(TASK INSTRUCTIONS) Find every line in the listing that contains the word "circuit", and copy each such line in full.

(EXERCISE MATERIALS)
= = = = =

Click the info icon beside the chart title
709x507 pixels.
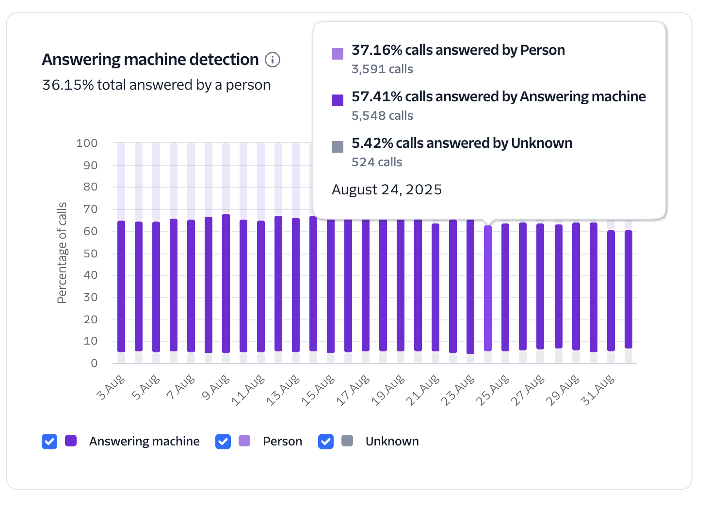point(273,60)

= = = = =

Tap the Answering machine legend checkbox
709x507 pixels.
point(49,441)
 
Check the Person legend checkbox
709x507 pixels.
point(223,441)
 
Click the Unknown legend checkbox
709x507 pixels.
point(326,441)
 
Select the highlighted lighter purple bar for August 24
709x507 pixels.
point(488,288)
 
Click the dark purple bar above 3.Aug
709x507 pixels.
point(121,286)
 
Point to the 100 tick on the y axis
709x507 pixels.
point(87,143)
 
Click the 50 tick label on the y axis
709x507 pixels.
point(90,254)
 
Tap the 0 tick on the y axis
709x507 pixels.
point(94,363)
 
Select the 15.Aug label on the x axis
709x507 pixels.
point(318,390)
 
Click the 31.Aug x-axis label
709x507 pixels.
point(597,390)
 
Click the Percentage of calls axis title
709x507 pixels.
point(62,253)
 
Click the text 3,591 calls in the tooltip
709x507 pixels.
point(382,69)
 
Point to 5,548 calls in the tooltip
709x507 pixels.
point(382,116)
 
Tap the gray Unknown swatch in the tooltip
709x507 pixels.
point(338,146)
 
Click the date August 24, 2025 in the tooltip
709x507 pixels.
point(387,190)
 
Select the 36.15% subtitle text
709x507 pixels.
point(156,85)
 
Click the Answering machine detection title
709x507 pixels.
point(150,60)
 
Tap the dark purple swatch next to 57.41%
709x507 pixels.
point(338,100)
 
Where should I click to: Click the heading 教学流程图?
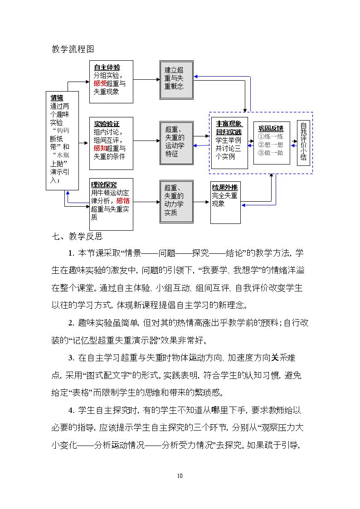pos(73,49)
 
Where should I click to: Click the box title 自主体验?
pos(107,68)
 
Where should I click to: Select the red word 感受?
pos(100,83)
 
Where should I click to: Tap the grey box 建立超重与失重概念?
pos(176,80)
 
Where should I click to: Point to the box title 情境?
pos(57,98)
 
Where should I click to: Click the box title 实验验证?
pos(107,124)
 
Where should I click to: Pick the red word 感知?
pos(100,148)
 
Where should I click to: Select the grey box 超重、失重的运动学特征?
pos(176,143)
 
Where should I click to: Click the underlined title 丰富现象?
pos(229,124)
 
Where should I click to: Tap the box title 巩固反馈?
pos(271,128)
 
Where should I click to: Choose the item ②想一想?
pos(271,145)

= = = = =

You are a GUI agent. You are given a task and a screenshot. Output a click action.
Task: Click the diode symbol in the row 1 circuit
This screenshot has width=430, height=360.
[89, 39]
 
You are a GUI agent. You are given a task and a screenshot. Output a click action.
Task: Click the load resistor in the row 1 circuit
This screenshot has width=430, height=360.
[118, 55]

= = = = =

(EXERCISE OUTPUT)
Task: Click the diode symbol in the row 1 circuit
Task: Click the load resistor in the row 1 circuit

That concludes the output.